== WHAT IS REQUIRED ==
Scan the records for the string "Task", then copy each line that has it.

== DATA FOR THIS EXERCISE ==
******

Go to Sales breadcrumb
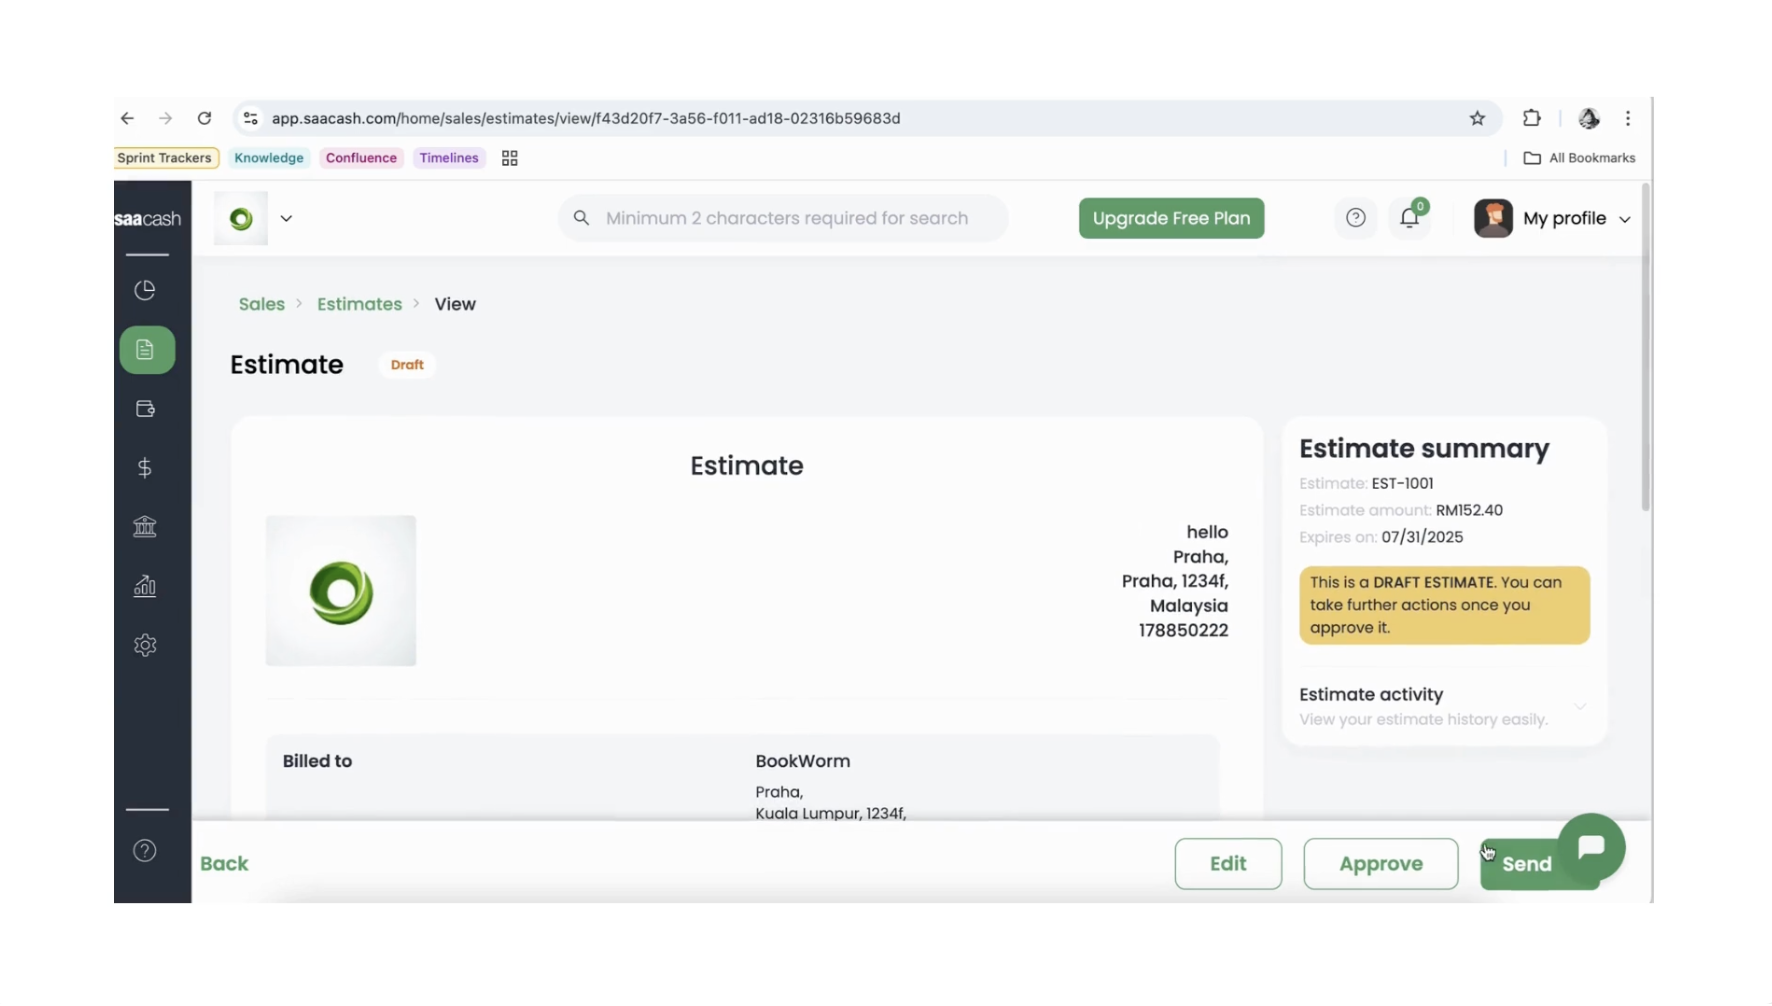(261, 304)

******

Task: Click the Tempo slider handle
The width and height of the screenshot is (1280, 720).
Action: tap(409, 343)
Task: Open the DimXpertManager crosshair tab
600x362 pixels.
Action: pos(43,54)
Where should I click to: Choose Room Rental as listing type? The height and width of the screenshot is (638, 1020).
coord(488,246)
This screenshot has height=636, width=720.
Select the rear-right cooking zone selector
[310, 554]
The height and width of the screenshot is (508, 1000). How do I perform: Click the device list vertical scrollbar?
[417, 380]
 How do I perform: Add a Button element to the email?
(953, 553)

******

== WRITTEN SOLUTION ==
Task: Click the Tempo slider handle
Task: Open the DimXpertManager crosshair tab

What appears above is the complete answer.